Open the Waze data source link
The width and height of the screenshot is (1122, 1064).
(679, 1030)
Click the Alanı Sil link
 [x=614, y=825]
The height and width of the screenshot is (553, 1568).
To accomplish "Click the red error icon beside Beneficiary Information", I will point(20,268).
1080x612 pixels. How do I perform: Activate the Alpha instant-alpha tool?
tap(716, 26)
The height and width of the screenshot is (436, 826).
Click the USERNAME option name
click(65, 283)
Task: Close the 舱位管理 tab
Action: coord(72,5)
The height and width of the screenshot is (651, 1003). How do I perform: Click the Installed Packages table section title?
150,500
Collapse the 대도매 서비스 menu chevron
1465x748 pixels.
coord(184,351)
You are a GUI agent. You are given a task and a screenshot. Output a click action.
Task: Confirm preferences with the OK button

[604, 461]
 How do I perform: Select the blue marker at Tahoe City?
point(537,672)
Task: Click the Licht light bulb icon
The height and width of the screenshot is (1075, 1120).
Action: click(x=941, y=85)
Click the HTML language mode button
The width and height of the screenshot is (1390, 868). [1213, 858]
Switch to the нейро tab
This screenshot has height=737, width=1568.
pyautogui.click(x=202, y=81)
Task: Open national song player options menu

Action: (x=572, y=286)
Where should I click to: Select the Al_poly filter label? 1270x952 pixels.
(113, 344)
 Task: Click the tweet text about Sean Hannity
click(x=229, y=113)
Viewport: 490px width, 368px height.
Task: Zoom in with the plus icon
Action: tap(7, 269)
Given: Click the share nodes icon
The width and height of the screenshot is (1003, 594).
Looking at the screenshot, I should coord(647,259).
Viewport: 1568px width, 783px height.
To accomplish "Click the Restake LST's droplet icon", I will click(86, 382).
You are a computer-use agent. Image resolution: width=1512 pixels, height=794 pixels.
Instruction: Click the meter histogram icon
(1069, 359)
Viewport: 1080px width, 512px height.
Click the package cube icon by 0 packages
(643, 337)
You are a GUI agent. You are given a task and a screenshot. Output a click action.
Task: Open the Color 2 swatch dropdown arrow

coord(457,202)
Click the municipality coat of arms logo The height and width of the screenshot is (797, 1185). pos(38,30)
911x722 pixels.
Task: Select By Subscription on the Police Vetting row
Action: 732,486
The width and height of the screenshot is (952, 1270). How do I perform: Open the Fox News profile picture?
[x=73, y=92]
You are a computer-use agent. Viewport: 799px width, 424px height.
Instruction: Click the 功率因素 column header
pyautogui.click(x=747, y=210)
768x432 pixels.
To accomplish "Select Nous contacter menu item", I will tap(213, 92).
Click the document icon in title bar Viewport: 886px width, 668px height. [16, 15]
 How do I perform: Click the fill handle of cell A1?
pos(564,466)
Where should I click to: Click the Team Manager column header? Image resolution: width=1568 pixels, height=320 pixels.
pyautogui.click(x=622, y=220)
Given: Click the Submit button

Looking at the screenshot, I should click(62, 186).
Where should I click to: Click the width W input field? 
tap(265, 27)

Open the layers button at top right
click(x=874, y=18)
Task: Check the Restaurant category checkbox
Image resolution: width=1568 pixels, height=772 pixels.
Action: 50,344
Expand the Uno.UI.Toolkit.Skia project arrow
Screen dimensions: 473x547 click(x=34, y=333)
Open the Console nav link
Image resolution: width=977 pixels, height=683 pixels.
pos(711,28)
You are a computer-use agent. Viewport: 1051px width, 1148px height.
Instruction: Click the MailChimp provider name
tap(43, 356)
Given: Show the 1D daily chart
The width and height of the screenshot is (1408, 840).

INSTRUCTIONS TO FOLLOW
Given the data above, transcribe exactly the lines from the one containing "Where should I click to: Select" down to the one containing "Viewport: 1568px width, 783px height.", and no others.

ANSWER BELOW
Where should I click to: Select the Al_poly filter label? 1270x952 pixels.
(113, 344)
 Task: Click the tweet text about Sean Hannity
click(x=229, y=113)
Viewport: 490px width, 368px height.
Task: Zoom in with the plus icon
Action: tap(7, 269)
Given: Click the share nodes icon
The width and height of the screenshot is (1003, 594).
Looking at the screenshot, I should coord(647,259).
Viewport: 1568px width, 783px height.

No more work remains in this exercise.